Listing for locating described items
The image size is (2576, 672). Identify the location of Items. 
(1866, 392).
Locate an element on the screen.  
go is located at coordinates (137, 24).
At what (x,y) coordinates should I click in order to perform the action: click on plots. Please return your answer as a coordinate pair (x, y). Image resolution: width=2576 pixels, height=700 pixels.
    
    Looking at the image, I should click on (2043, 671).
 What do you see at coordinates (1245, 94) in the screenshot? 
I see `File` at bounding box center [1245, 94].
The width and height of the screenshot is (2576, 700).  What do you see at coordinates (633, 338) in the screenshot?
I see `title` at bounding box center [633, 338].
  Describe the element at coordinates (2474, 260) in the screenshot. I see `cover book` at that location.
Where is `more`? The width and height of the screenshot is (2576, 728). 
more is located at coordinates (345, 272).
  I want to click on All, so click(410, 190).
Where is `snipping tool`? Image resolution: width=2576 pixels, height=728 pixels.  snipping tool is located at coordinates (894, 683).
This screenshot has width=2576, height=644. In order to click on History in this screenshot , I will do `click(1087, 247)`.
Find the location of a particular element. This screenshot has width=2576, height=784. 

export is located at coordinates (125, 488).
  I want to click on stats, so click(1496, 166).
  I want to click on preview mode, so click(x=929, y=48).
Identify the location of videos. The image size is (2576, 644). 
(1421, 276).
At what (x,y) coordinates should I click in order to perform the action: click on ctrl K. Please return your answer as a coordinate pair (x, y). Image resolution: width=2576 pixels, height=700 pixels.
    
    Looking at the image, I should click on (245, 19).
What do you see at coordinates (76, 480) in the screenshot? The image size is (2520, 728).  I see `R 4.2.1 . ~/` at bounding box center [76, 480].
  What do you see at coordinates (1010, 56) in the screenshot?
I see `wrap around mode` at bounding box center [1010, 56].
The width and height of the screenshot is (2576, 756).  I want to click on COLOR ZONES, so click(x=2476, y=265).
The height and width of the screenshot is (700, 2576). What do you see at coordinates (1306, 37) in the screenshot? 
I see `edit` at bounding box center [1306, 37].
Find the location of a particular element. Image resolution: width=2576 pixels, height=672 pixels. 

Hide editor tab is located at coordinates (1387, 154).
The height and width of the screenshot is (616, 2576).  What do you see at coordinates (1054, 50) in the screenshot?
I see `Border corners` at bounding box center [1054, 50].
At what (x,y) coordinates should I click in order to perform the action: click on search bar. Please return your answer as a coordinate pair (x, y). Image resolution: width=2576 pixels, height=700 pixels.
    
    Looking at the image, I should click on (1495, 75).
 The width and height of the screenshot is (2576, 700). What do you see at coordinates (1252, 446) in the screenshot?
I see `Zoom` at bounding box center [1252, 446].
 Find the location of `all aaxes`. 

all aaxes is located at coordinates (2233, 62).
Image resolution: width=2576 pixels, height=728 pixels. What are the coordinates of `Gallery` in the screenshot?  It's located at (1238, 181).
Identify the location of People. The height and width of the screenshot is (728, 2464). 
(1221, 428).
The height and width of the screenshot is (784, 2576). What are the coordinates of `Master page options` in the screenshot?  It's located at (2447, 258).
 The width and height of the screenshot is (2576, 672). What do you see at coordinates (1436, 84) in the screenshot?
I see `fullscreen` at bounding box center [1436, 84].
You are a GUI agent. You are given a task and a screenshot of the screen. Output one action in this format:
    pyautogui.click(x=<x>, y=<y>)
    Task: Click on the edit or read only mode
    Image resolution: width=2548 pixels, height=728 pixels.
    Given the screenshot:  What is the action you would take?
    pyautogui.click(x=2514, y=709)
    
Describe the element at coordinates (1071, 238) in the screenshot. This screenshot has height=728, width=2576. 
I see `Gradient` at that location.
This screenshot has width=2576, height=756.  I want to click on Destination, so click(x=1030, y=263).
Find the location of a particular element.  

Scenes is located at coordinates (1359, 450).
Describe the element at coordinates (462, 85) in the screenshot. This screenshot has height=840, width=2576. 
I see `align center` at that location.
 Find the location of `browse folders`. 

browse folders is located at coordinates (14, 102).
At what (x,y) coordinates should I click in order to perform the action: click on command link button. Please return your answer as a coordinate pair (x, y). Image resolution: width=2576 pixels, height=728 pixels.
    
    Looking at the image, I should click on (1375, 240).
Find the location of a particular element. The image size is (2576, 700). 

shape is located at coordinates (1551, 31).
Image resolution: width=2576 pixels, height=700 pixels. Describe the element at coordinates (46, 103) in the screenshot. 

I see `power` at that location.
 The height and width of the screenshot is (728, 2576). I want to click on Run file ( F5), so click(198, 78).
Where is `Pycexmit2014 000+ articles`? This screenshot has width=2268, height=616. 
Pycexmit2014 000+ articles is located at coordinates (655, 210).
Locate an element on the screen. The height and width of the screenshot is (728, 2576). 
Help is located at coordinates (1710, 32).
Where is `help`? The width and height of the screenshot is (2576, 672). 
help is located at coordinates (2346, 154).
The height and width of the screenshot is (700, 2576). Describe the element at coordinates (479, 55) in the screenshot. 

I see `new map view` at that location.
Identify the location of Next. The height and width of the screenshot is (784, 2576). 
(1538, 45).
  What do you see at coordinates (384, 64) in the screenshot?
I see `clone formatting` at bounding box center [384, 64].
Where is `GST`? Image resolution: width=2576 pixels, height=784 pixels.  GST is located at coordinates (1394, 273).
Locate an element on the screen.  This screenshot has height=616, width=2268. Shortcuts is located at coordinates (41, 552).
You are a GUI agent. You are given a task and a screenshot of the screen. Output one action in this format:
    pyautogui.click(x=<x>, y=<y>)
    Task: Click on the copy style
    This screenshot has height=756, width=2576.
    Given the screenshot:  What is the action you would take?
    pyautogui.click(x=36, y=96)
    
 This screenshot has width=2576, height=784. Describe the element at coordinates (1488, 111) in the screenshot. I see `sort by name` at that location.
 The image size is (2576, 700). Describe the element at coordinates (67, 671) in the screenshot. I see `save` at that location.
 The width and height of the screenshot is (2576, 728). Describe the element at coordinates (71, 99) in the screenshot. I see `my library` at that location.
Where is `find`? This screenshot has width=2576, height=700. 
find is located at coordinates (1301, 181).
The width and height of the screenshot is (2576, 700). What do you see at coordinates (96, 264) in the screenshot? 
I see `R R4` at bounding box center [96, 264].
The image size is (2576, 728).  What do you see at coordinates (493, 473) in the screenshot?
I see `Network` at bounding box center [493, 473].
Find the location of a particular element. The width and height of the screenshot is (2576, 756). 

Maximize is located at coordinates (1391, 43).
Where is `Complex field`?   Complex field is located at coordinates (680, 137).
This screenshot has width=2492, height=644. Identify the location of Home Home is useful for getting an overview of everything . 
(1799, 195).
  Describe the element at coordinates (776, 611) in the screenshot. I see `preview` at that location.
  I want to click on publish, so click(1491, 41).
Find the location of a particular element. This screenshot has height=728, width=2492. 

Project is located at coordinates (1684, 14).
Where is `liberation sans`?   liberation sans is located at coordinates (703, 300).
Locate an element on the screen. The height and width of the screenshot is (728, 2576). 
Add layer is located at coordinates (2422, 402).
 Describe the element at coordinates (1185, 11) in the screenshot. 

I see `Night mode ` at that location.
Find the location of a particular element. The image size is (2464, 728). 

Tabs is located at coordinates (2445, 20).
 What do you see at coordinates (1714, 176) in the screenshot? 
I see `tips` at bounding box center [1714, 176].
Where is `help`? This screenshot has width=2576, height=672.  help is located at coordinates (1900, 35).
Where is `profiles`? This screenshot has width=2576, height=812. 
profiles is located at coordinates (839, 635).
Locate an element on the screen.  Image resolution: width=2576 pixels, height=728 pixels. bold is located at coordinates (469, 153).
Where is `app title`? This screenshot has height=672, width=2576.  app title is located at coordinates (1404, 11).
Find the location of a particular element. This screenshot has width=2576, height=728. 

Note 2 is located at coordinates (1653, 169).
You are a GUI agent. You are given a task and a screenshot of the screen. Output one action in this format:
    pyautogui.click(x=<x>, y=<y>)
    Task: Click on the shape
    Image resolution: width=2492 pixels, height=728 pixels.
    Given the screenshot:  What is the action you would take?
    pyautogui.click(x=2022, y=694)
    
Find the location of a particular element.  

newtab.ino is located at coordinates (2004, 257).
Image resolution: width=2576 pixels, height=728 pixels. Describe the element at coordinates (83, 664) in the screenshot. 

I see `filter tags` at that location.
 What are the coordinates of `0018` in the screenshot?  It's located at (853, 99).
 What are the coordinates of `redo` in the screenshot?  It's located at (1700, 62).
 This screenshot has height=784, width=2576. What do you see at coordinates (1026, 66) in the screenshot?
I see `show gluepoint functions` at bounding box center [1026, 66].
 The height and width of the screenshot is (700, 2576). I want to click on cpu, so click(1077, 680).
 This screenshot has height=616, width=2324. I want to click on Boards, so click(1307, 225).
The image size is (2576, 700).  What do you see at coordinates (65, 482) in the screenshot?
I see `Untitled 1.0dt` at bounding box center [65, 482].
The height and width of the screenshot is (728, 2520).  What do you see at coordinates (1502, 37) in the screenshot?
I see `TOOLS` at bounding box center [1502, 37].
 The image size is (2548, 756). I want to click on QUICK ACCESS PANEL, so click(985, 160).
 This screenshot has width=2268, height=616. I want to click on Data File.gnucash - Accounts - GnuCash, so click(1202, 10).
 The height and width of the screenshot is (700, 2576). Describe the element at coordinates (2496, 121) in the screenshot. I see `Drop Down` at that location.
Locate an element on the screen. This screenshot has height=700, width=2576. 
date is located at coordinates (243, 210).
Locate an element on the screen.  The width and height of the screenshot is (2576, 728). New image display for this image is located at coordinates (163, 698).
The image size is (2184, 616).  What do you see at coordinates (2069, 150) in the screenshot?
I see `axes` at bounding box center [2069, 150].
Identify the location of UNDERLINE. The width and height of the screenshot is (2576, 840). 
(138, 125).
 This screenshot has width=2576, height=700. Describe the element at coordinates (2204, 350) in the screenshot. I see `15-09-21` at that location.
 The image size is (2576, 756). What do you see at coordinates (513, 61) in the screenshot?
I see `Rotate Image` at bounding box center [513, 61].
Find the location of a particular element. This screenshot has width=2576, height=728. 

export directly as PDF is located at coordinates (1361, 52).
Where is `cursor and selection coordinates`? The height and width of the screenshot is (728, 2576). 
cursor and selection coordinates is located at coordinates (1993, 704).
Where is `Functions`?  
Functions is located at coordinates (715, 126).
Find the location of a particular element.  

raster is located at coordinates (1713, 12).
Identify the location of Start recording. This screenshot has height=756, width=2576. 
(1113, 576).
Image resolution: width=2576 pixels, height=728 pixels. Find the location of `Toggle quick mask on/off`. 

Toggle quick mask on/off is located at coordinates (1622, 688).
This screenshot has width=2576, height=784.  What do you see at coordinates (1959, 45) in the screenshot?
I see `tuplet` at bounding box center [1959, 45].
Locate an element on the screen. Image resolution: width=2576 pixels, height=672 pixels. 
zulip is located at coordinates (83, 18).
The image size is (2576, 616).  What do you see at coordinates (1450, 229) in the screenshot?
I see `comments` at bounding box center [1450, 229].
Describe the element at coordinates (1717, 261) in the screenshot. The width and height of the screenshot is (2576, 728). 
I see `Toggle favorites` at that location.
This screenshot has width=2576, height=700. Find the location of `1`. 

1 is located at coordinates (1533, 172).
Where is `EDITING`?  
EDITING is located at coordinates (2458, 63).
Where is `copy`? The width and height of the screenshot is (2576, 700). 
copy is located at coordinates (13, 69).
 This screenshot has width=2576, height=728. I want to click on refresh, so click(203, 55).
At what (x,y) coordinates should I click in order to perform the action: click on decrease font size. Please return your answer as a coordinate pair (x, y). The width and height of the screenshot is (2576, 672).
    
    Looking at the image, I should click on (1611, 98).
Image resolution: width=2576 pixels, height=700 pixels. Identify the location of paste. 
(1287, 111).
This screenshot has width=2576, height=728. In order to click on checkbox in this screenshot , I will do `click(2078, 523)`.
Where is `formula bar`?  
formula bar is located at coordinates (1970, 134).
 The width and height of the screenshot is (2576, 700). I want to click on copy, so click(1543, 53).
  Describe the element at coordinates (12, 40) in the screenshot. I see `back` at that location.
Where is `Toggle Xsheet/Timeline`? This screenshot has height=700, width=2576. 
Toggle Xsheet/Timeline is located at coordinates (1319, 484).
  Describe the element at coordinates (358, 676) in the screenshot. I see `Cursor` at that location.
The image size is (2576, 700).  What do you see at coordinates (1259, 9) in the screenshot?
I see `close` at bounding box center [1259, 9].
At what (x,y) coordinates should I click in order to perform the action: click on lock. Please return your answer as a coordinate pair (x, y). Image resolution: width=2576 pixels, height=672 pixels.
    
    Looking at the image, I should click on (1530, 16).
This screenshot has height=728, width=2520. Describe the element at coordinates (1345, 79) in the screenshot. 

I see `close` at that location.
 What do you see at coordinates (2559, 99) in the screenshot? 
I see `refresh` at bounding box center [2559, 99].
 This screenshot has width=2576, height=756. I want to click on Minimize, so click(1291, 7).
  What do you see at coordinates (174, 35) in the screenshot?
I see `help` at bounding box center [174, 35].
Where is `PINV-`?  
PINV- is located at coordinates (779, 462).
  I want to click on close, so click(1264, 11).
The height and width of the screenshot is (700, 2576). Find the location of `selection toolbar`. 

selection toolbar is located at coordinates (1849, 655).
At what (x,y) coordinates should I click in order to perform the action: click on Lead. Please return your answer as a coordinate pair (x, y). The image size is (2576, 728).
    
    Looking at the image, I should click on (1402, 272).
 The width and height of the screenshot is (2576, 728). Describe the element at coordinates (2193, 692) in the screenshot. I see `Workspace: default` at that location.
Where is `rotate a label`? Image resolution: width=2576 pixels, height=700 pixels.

* _Problem to work on_: In the part of the listing that opens with the line containing "The image size is (2184, 616)." and closes with the line containing "center [1450, 229].", switch "Start recording" to "Stop recording". Write out that part with every other word left as it is.

* _Answer to the exercise_:
The image size is (2184, 616).  What do you see at coordinates (2069, 150) in the screenshot?
I see `axes` at bounding box center [2069, 150].
Identify the location of UNDERLINE. The width and height of the screenshot is (2576, 840). 
(138, 125).
 This screenshot has width=2576, height=700. Describe the element at coordinates (2204, 350) in the screenshot. I see `15-09-21` at that location.
 The image size is (2576, 756). What do you see at coordinates (513, 61) in the screenshot?
I see `Rotate Image` at bounding box center [513, 61].
Find the location of a particular element. This screenshot has width=2576, height=728. 

export directly as PDF is located at coordinates (1361, 52).
Where is `cursor and selection coordinates`? The height and width of the screenshot is (728, 2576). 
cursor and selection coordinates is located at coordinates (1993, 704).
Where is `Functions`?  
Functions is located at coordinates (715, 126).
Find the location of a particular element.  

raster is located at coordinates (1713, 12).
Identify the location of Stop recording. This screenshot has height=756, width=2576. 
(1113, 576).
Image resolution: width=2576 pixels, height=728 pixels. Find the location of `Toggle quick mask on/off`. 

Toggle quick mask on/off is located at coordinates (1622, 688).
This screenshot has width=2576, height=784.  What do you see at coordinates (1959, 45) in the screenshot?
I see `tuplet` at bounding box center [1959, 45].
Locate an element on the screen. Image resolution: width=2576 pixels, height=672 pixels. 
zulip is located at coordinates (83, 18).
The image size is (2576, 616).  What do you see at coordinates (1450, 229) in the screenshot?
I see `comments` at bounding box center [1450, 229].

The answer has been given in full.